Автор книги: Василий Гигевич
Жанр:
Научная фантастика
сообщить о нарушении
Текущая страница: 8 (всего у книги 11 страниц)
Часть вторая
НАСТУПЛЕНИЕ АДАМАНОВ
ИЗ ПОСЛЕДНИХ ЗАПИСЕЙ ВАЛЕССКОГО
«Сегодня, до того как пойти сюда, на этот берег Житивки, я долго сидел во дворе, в когда-то бесконечной вселенной, где каждый сантиметр земли не то что истоптан босыми ногами, а ощупан руками, где все, куда ни взгляни: и хата, и сарай, и клеть с погребом, и тот же колодец – все сделано руками отца и матери, не за день-два, а за всю жизнь, отданную обустройству своей вселенной, изо дня в день проливали они пот на излюбленном участочке земли, и поэтому нечего удивляться, что они, как и мои предки, усердно защищали свою вселенную от того чуждого и далекого, что время от времени надвигалось на них и то ли грозной силой, то ли сладкими искушениями-обещаниями стремилось оторвать их от этой маленькой вселенной, ибо только отсюда, с высоты двора и хаты, могли они спокойно взирать на остальной мир, как на чужие галактики.

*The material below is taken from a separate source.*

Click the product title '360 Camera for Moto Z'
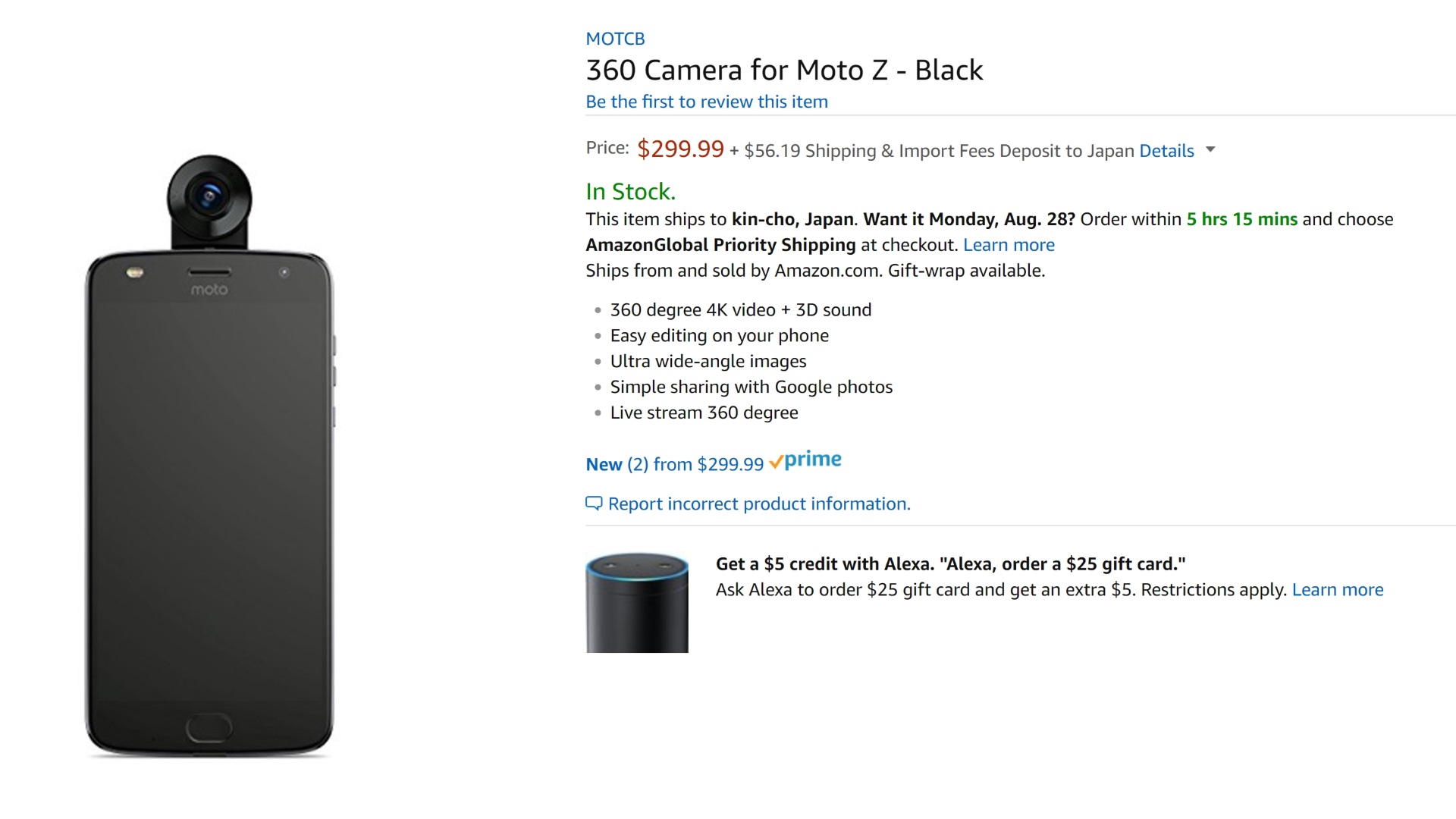 click(783, 71)

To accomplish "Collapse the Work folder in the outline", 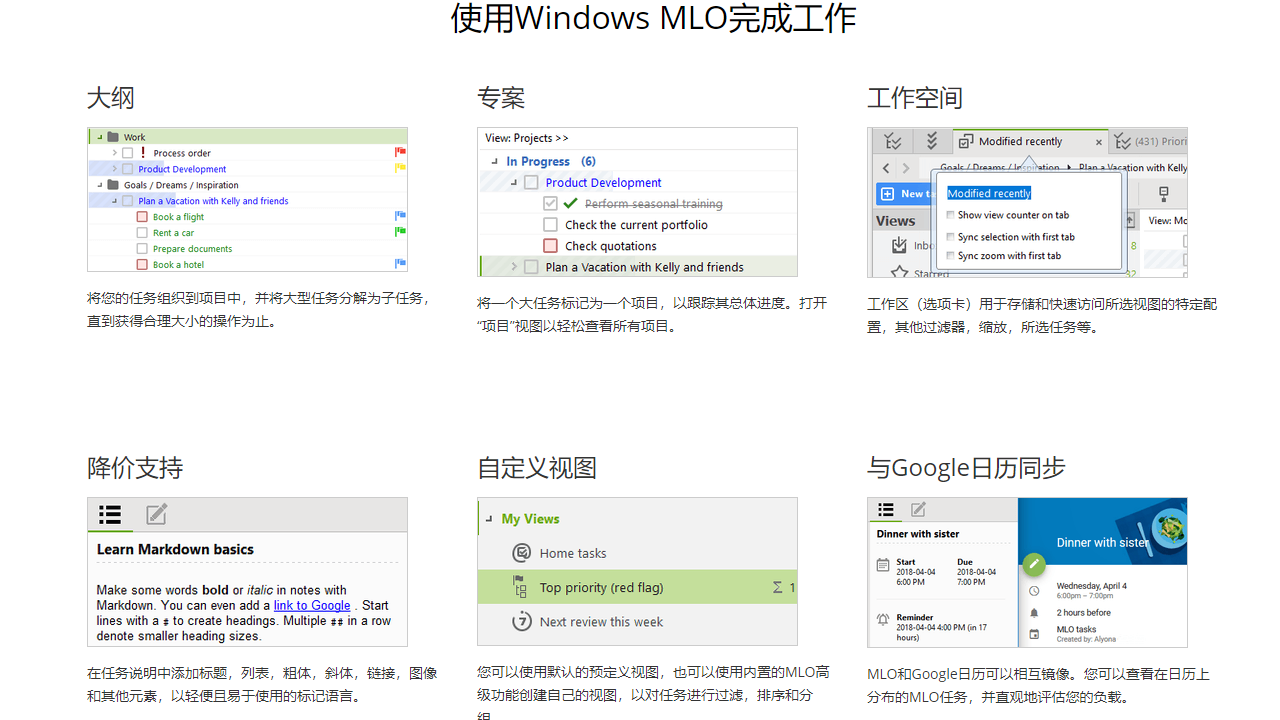I will pos(99,136).
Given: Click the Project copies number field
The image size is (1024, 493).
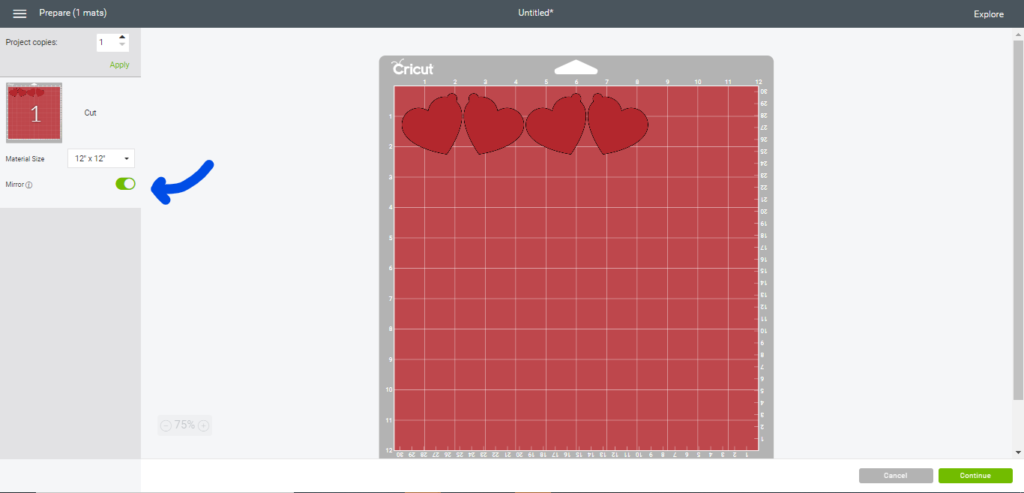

Когда я неподвижно сидел во дворе и смотрел вокруг чужими глазами – словно ради этого мгновения когда-то пошел я по манящим стежкам-дорожкам, чтобы почувствовать и понять холод и одиночество, что сковывают душу, – постепенно стал догадываться, почему мои родители все на свете оценивали спокойно и с достоинством, своей житивской меркой.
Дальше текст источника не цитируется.